Wednesday, February 22, 2012

Figure out why is JAVA eating CPU?

In a production environment profiling is not an option, we have seen several times that our CPU has reached almost 100%, we are running tomcat on Redhat 5.5, so what is happening?

Fortunately, java comes with some great debugging tools, cooperating those tools with Linux built-in tools will let you know what is happening.

Here is what i am going to explain:
  • An introduction about java threads and its relation to what-so-called Linux LWP
  • A step-by-step
1- An introduction

as you may know, any java program starts when the JVM calls the main method, this creates a thread called the main thread and any thread you create using java code will be derived from the main thread (out-of-focus: it is always a good practice to give your threads a name, it is very useful in debugging, however, it is not required here) the same exact behavior occurs on the Linux level, the main thread for java means a process for the OS, and every thread you create using java the OS will create a Light-weight-process or LWP.
to cut it short, Java main thread = Linux process and Java thread = Linux LWP.

the idea here:
  • Ask Linux which LWP is eating the CPU.
  • Ask Java for a Thread Dump.
  • Map this LWP to a Java thread.
  • Get the part of code causing the issue.

2- A Step-By-Step:
  • Get the PID: the very first step is to know what is the Java process ID, we will use Linux tools ps and grep
    ps -A|grep java
    if you are running multiple java processes we can execute
    ps -ef|grep java

  • the next step is to get CPU usage per each LWP related to the main process, again we will use  ps  and  grep
    ps -eLo pid,lwp,nlwp,ruser,pcpu,stime,etime,args|grep {pid} > lwpthread.txt
    the file lwpthread.txt will contain some thing similar:
    PID NLWP SZ RUSER %CPU STIME ELAPSED COMMAND
    8234 8234 1110 admin 0.3 08:11 30:15 /usr/java/jdk1.6.0_24/bin/java
    8234 8245 1110  admin 99.0 08:45 10:15 /usr/java/jdk1.6.0_24/bin/java 

    as you can see, we have an LWP(mapped to a java thread) eating the CPU, get the NLWP, that will be our lead in the next step.

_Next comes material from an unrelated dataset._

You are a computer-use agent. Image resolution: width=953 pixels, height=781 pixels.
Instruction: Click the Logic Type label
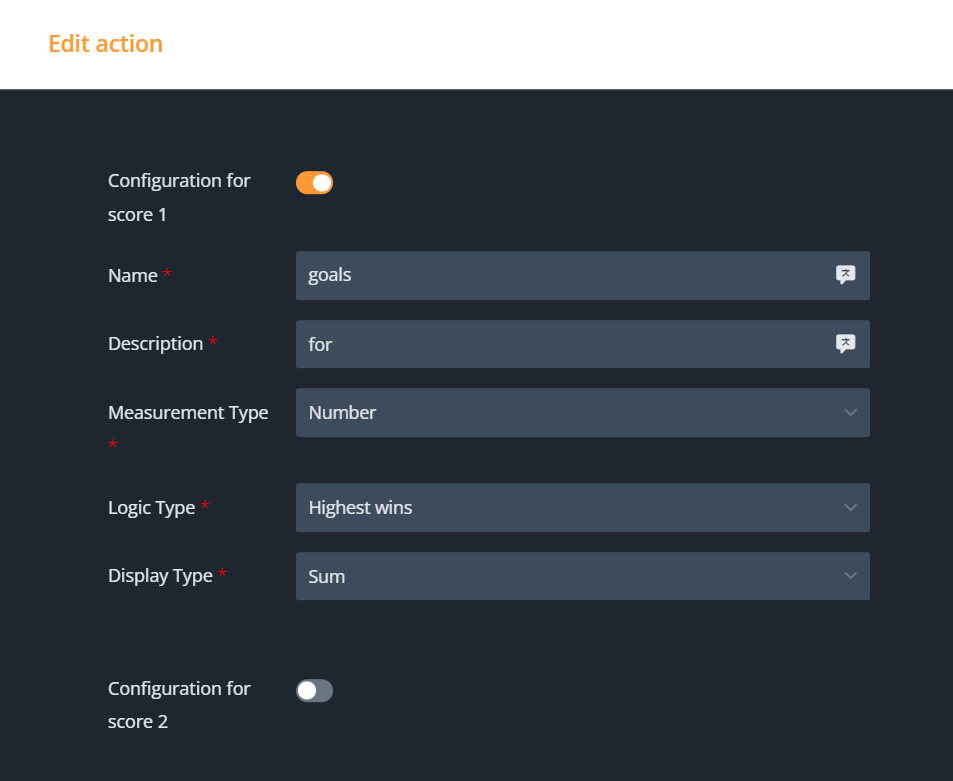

  • the next step is to generate a java thread dump, there are two main ways to create a thread dump, the first one is to use the JDK tool jstack and pass the PID to it, the second way is to send a kill signal to the JVM, however in the first way you will have control over where you want to save the thread dump, while on the second way you will have the thread dump written on the java process standard output stream.
     as said, we are using tomcat, so the thread dump will be in catalina.out
    kill -3 {pid}
    the thread dump will be printed to the file with full stack trace. the file will contain the thread you are after, but first convert your LWP id from DEC to HEX so 8245 would be 2035, now open the thread dump with text editor and search for 2035, you will find something similar:
    "TP-Processor234786" daemon prio=10 tid=0x00002aaad8024800 nid=0x2035 runnable [0x00002aaadef29000]
    java.lang.Thread.State: RUNNABLE
    at java.util.HashMap.get(HashMap.java:303)
    at ......

and you are done!